3A. Appearing for the Appellants, Mr. Rakesh Khanna, learned senior Counsel urged that the view taken by the courts below was erroneous. It was submitted that in the absence of any provision making the Appellants liable for prosecution on the principle of vicarious liability the proceedings launched against them were an abuse of the process of law, especially when there was no allegation against the Petitioner that they had forged or fabricated any part of the record relevant to the policy issued in favour of the Respondent-company. It was argued that just because there was an allegation that a forgery had taken place without the complaint naming the person who had committed the same, was no reason for the complainant to prosecute the Managing Director and the Vice-President of the company which was a Government company and a subsidiary of the State Bank of India having no interest and deriving no benefit from the creation of forged documents like a policy. He urged that the High Court ought to have quashed the proceedings instituted by the complainant-Respondent herein and inasmuch as it failed to do so, it committed an error that needs to be corrected.
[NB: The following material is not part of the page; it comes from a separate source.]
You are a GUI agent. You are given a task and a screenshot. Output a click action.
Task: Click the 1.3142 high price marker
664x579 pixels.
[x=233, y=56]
There is, in our view, considerable merit in the submission made by Mr. Khanna. As noticed above, the question is whether any vicarious criminal liability arises in the facts and circumstances of the case. No such liability, however, arises under the IPC nor has the learned Counsel for the Respondent-complainant been able to refer to any other statute which could possibly expose the Managing Director or Vice President of the company to prosecution for the alleged act of forgery by any employee/official of the company assuming that a forgery such as the one alleged has indeed taken place. There is no specific allegation in the complaint to suggest that it was the Petitioner or any one of them who was actually involved in the fabrication of the policy. The Additional Sessions Judge and so also the CJM, therefore, fell in error in holding that there was a reasonable basis for prosecuting the Petitioners for the commission of offence Under Sections 468 and 470, IPC. That apart, the complainant has been suitably compensated by the consumer forum who has according to Mr. Khanna gone into the question of refund of the amount paid by the complainant and awarded compensation in a sum of Rs. 50,000/- to the complainant. Mr. Khanna submits on instructions that a sum of Rs. 2,64,370/- representing refund of the principal amount of Rs. 1 lakh paid by the complainant besides Rs. 50,000/- towards compensation awarded by the Consumer Commission together with interest @ 12% have already been paid to the complainant. That being so, we see no reason why criminal proceedings initiated by the Respondent should continue against the Appellants against whom there are no allegations of forgery or other misdemeanor culpable in law.

This appeal accordingly succeeds and is hereby allowed. The order passed by the High court is set aside and the complaint filed by the Respondent-complainant dismissed.